## WORK TO BE COMPLETED
Format the data as a numbered list, starting at the line that contains "Заявка. Договор (60, 1060)" and running through the end of the data, with both ends included and any blank lines dropped.

----------------------------------------

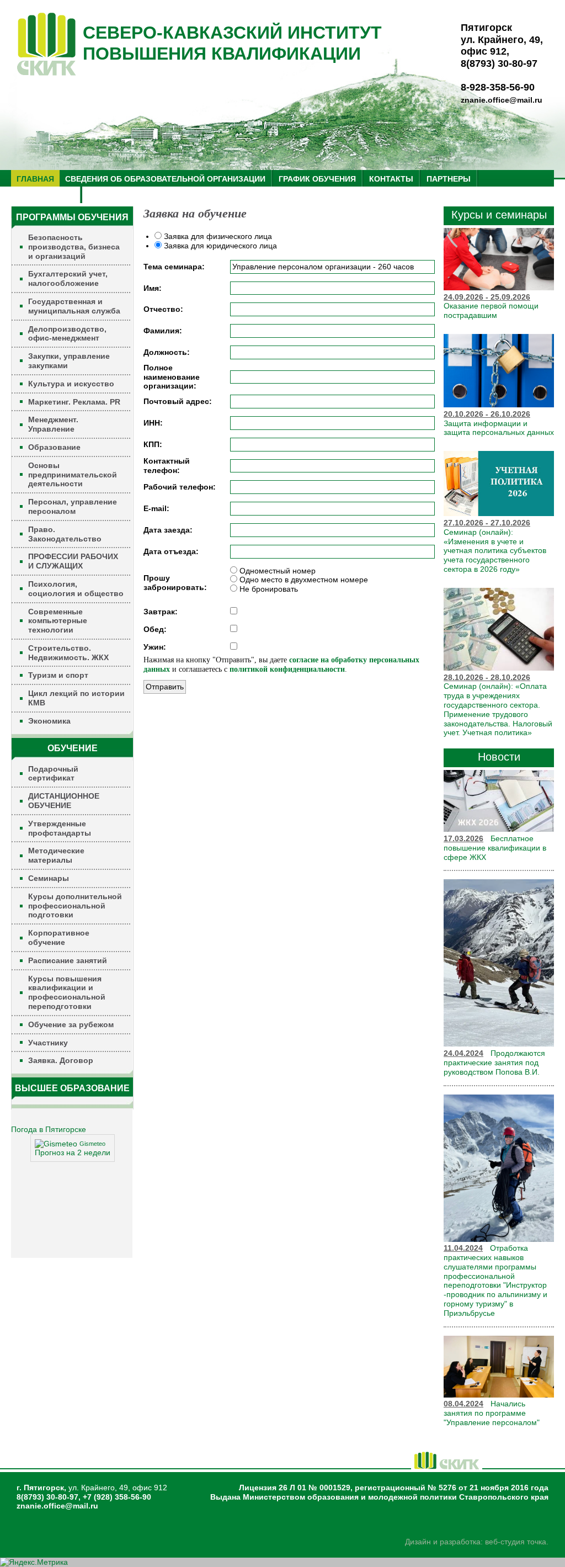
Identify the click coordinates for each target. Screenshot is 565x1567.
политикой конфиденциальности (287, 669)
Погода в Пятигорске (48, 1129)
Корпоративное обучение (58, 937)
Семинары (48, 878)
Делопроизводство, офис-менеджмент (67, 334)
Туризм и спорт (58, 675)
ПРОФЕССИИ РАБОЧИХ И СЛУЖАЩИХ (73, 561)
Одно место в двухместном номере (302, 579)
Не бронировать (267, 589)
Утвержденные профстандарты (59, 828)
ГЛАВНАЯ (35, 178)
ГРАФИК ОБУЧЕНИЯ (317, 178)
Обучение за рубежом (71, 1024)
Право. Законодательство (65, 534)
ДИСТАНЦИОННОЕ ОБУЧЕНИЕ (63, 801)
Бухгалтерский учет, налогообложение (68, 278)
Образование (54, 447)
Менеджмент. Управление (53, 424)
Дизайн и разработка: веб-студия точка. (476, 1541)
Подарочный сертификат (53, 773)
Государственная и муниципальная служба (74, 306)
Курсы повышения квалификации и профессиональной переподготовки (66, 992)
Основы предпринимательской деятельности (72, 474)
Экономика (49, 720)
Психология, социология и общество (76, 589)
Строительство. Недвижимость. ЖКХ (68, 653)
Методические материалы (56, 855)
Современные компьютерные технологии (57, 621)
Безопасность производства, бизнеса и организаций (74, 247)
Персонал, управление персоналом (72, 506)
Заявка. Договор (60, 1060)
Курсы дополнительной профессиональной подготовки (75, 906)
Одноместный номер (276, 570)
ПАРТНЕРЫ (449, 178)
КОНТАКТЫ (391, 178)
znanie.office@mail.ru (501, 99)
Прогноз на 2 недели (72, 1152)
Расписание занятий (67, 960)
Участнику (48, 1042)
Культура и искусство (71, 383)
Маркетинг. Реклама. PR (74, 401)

----------------------------------------

## ANSWER TO THE PROBLEM
1. Заявка. Договор (60, 1060)
2. Курсы дополнительной профессиональной подготовки (75, 906)
3. Одноместный номер (276, 570)
4. ПАРТНЕРЫ (449, 178)
5. КОНТАКТЫ (391, 178)
6. znanie.office@mail.ru (501, 99)
7. Прогноз на 2 недели (72, 1152)
8. Расписание занятий (67, 960)
9. Участнику (48, 1042)
10. Культура и искусство (71, 383)
11. Маркетинг. Реклама. PR (74, 401)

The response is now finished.